After our monthly OS patch and reboot, most of the Exchange services would not restart on one of our Exchange 2007 servers. The server in question is a special-purpose machine, holding the CAS, HUB, and Mailbox roles, but it’s for internal use only, and thus has no internet access. The event log showed only that the services would, “not start in a timely fashion”, and that each timed out after 30000 ms.
Since the services worked just fine prior to patching, our first thought was to remove the patches. They uninstalled with no problem, but the services still wouldn’t start. Rebooted again. Same problem, same errors in the event log.
Since this was affecting a production system, I opened a support incident with Microsoft, then set about researching the problem myself while waiting for the callback from an Exchange engineer. Since all I had to go on were the rather generic-sounding event log entries, I tried googling a few phrases. I quickly found several links that proved useful.
KB944752 – this article describes almost exactly what we were encountering, except that it concerns service failures that occur after installing a hotfix rollup, which we had not done.
This article describes a problem with services not starting in a secure Exchange environment. It also mentions post hotfix rollup installation.
This MS Exchange Team blog entry is very similar to the two above, and concerns service failures related an inability to verify the certificate that Microsoft used to sign the code in the .Net framework common runtime assembly.
The basic problem seems to be that whenever a module in the .Net assembly is updated, the first time the service is run, it attempts to validate the code signature by verifying the certificate against a list maintained by Microsoft at crl.microsoft.com, and since these secure servers can’t get to that site, the call times out and the services refuse to start.
Microsoft hadn’t called back in three hours, so I figured why not try the suggestions in the articles, and it worked. I added the following line to the config files for each of the affected service executables:
<generatePublisherEvidence enabled="false"/>
Once entered, the services started without delay, and the problem was solved. For a detailed explanation of the fix, see the articles above, as they explain it better than I ever could.

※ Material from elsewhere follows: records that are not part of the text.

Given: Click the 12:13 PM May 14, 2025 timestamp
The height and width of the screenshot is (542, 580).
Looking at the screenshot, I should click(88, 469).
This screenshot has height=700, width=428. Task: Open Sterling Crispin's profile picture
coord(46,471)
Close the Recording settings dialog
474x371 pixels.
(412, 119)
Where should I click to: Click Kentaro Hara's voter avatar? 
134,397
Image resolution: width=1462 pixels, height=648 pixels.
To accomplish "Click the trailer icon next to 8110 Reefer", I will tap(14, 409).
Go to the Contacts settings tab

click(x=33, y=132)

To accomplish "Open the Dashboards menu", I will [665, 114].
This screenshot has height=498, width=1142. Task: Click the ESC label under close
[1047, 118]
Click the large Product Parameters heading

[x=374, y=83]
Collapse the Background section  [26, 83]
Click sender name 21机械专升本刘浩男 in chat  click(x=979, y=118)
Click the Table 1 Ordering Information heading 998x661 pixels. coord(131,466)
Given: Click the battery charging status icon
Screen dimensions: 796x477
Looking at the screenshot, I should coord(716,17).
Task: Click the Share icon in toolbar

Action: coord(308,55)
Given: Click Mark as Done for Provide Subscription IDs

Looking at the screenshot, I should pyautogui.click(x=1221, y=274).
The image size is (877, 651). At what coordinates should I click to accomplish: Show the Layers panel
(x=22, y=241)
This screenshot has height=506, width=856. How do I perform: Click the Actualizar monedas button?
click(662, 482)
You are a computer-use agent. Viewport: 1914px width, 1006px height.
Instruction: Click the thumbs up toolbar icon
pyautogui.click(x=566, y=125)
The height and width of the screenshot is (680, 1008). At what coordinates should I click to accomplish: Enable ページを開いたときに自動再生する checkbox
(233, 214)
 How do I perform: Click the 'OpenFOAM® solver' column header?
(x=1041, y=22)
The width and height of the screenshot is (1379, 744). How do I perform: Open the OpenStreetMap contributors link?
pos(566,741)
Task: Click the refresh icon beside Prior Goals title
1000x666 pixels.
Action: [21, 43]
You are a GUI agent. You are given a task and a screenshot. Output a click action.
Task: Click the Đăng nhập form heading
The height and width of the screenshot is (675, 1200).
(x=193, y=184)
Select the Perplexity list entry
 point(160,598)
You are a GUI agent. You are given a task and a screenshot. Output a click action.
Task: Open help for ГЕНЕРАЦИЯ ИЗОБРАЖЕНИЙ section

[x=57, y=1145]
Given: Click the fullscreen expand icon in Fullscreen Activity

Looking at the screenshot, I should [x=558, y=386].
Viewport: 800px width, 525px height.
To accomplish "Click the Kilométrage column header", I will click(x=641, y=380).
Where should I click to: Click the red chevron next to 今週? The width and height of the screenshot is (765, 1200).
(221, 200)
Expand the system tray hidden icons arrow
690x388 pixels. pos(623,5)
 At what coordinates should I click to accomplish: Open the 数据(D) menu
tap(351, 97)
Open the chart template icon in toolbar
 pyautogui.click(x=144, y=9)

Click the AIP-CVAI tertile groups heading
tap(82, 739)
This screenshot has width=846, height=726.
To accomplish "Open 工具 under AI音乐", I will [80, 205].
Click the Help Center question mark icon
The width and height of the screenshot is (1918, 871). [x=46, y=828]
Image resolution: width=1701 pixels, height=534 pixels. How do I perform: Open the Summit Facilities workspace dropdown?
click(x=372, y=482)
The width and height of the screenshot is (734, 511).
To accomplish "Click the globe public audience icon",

Now that that problem was solved, the whole reason I was on site that day was to install the latest hotfix rollup on the Exchange servers. But even that took extraordinarily long on that same server, when the installer seemed to hang while updating the .Net binaries. I did some more research and discovered a known problem concerning the installation of hotfix rollups on secure Exchange servers, for the same reason – the installer was attempting to verify the new modules against the certificate revocation list at Microsoft. The install will still work, but it will take very long since it tries to verify every module as it is being installed.
After 45 minutes, I started looking for ways to speed up the process, and once I found it, I was a bit embarassed that I hadn’t thought of it myself. I opened the hosts file on the secure Exchange server, and added an entry for crl.microsoft.com, then pointed it at 127.0.0.1. It won’t find the certificate revocation list there, but it will fail immediately instead of waiting for the site lookup to time out. Within 5 minutes, the hotfix rollup installation completed with no errors and everything is running smoothly now.
Oh, and by the time Microsoft finally called back, I had solved the original problem and was installing the hotfix rollup, so I just thanked him for calling and closed the case. The engineer congratulated me on solving the problem myself, which was nice of him. :-)